Corona Battlefield Africa

By Erik Solheim

So far, Africa has not been severely affected by the virus directly. Only one country in Sub-Saharan Africa has more than a hundred dead, South Africa. We do not know if this will last, it depends on the reason why Africa has been less severely hit. But Africa may suffer more than any other continent from the economic fall out of the virus. Tens of millions of jobs are at risk.

As a result of the corona, 2020 may be the first year since 1998 when poverty increases on earth, much of this growth will occur in Africa.

For more than twenty years, my friend the Norwegian entrepreneur Svein Wilhelmsen has given countless tourists unforgettable experiences on the savannas in Kenya. As Svein’s guest in Kenya, you can see the cheetahs and the lions hunting for their prey, hippos clumping together in the rivers. You can admire majestic elephants and follow the world’s greatest animal trek – millions of wildebeest on the way between Tanzania and Kenya. Masai Mara has perhaps the richest wildlife anywhere on the globe. The safari tourists provide much-needed income to Kenya.

Svein Wilhelmsen has a dual vision. He wants to take care of the beautiful landscape and the iconic animals and he will create development and jobs for the local people. These two are closely linked. Unless the poor Masai see the benefits of protecting elephants and rhinos, they will easily turn to poaching to earn some small income that way.

Now everything Svein and hundreds of partners have built up is in danger. The corona crisis has hit Kenya like a lightning strike. The country is closed down. Hardly a guest is coming. Revenue is at zero. Thousands of families who have built their future on tourism and nature conservation are without income. Basecamp Explorer and other tourist companies are struggling to survive. What should tour guides, hotel workers, drivers and people getting rental income from the land in the protected areas do now?

In all of Africa’s countries you will find countless small businesses struggling, just like Svein Wilhelmsen’s Basecamp.

It is these small businesses and the informal sector that keeps Africa going, ensuring income for most. They are entrepreneurs in the digital economy, they cultivate agricultural goods, they bring tourists, plant trees, or build roads. Some are employed on formal terms. Others have a looser connection to the labor market. In Burkina Faso, 77% of the population is considered unemployed. But that does not mean they do not work. Those who do not work in Africa, do not eat either.

Europe must help save Africa’s many small businesses through the corona crisis. That is the theme of a call I and twenty current and former ministers have written to Europe’s leaders.

One million young people enter the job market in Africa every month. Everyone wants a job. Of those who are part of the economy, few have jobs in regular businesses. Most are in the informal sector, trying to feed on random jobs, selling something, helping in family agriculture or in so many other imaginative ways.

The West’s assistance to Africa is small money, but still important. The size is perhaps best illustrated by the fact that the US plans to borrow three trillion dollars in the second quarter. This corresponds to sixty times all aid from all western countries to the entire African continent this year.

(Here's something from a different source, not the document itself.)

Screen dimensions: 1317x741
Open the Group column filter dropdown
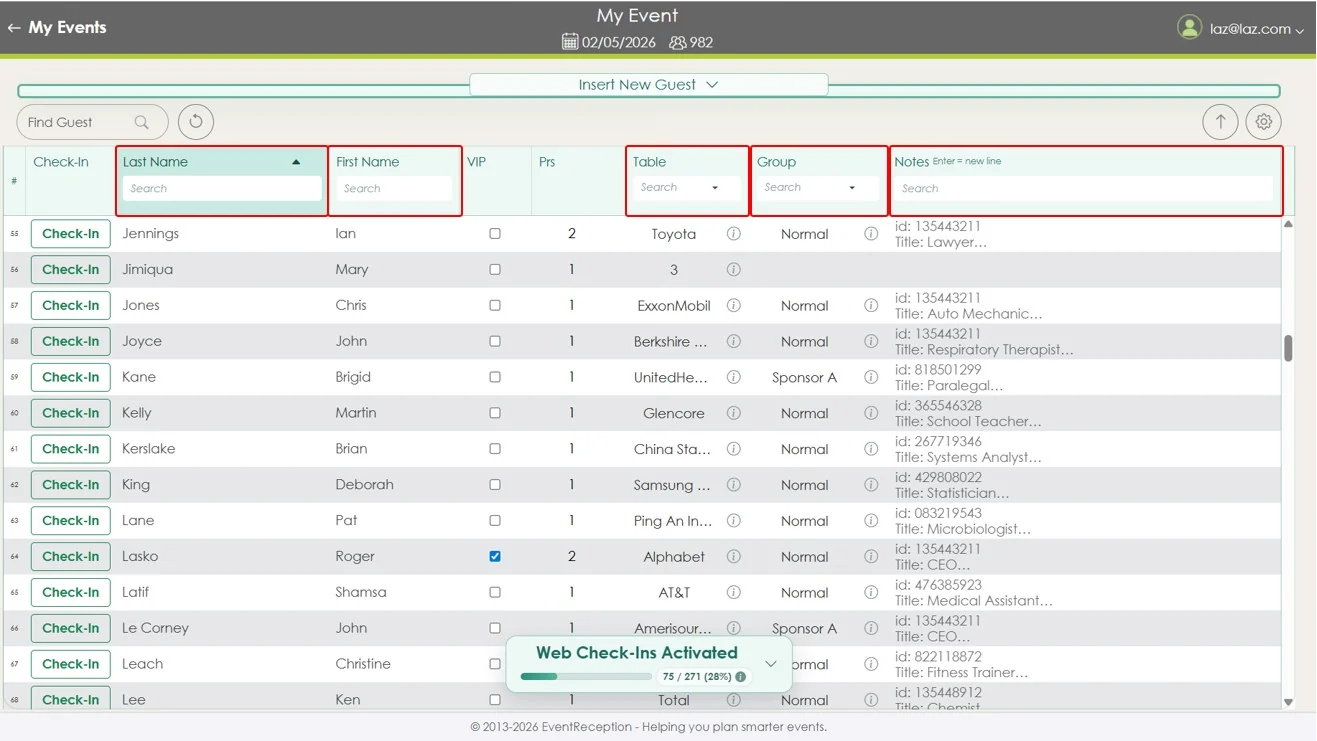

When resources are scarce, it is important that they are used properly. Africa’s governments do not have reserves to meet the corona crisis. The United States can print dollars. China has large savings. Norway has the Oil Fund. African governments often start with a lot of debt. They have little or no savings, tiny budgets. The West must contribute debt relief and save African business through the acute crisis. Africa must be helped to provide a political response to the crisis.

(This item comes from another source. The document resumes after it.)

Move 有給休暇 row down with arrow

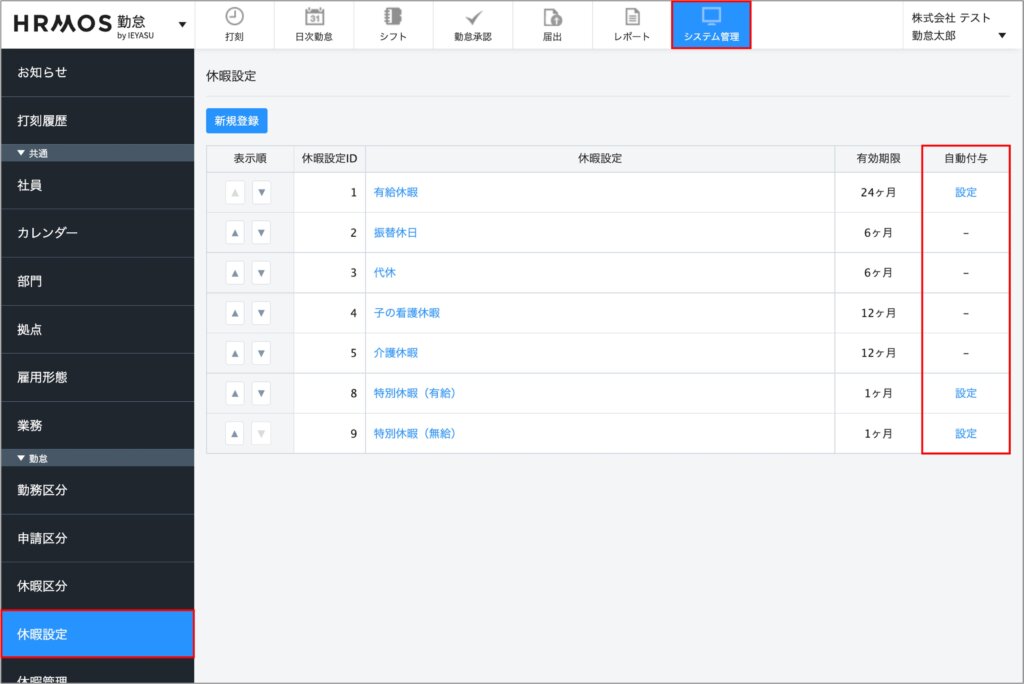[x=261, y=193]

Companies that go bankrupt during the corona crisis cannot give jobs to people afterwards. African jobs are not in the public but in the private sector. Hardly anything is more important now than saving profitable and productive companies through the crisis.

The European Development Finance Institutions are our most important instrument in this. In Norway we have Norfund, but there are fifteen sister funds in other European countries. Europe must invest more capital in these funds and Europe’s states must contribute with risk sharing.

This is also in our own long-term interest if we want to reduce immigration pressure on Europe. It is often said in the European debate that we must help people where they are, not take them to Norway. I agree with this thought. But then we have to do it, not just say it. European governments can respond by enabling Development Finance Institutions to save companies and jobs in Africa during this critical year.

Then, in 2021, Svein Wilhelmsen can again invite tourists to his magic campfires. Hundreds of thousands of other small businesses can provide jobs for Africa’s young and rapidly growing population.